We use magnetic resonance imaging to follow the adsorption of colloids during their transport through a porous medium (grain packing). We injected successive pulses of a suspension of nanoparticles able to adsorb onto the grains. To get quantitative information we carry out 2D imaging and 1D measurements of the evolution in time of the distribution profile of all particles (suspended or adsorbed) in cross-sectional layers along the sample axis during the flow. For the first injections we observe the 1D profile amplitude progressively damping as particles advance through the sample, due to their adsorption. 2D imaging shows that successive injections finally result in a coverage of grains by adsorbed particles regularly progressing along the sample. The analysis of the results makes it possible to get a clear description of the adsorption process.
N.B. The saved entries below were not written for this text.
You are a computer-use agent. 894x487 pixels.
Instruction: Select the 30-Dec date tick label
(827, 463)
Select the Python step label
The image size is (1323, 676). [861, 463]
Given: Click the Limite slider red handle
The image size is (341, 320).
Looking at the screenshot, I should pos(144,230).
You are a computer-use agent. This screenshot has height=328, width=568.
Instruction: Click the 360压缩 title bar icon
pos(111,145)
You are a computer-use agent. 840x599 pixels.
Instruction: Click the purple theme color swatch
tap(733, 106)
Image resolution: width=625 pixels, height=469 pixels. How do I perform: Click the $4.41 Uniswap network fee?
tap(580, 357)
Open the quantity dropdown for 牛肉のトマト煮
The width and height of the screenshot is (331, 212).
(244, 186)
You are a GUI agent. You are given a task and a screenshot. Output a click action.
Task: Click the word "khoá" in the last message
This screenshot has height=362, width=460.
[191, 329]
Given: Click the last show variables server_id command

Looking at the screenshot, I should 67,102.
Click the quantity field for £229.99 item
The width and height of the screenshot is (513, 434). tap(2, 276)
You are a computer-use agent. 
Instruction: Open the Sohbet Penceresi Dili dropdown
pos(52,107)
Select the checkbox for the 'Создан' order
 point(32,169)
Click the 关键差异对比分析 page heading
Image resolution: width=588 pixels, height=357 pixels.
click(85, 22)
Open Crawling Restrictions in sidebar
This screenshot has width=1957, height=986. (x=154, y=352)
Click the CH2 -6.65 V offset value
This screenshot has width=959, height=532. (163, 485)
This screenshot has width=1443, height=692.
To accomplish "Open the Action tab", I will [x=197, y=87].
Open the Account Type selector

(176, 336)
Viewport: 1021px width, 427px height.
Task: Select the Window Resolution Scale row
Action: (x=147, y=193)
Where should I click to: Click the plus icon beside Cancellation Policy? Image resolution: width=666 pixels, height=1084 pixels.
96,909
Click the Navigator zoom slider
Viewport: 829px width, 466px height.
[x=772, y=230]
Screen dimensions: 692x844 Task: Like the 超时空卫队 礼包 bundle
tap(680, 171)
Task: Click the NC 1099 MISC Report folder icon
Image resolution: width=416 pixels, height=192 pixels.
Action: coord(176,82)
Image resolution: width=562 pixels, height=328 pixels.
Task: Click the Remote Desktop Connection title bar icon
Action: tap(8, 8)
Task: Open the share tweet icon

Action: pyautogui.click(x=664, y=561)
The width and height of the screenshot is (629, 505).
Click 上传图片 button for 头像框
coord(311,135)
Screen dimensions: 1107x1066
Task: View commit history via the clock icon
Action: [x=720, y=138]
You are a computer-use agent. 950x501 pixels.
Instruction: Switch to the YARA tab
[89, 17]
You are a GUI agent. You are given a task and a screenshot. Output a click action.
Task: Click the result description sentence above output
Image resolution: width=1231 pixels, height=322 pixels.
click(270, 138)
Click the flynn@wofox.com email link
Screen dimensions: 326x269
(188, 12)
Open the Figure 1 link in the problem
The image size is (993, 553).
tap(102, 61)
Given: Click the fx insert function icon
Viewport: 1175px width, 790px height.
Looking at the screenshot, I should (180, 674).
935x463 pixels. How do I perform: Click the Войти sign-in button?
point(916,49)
In our specific case (particle charged oppositely to the adsorption sites) it appears that the particles rapidly explore the pores and adsorb as soon as they encounter available sites on grains, and the surplus of particles goes on advancing in the sample. A further analysis of the profiles makes it possible to distinguish the respective concentration distribution of suspended and adsorbed particles over time at each step of the process.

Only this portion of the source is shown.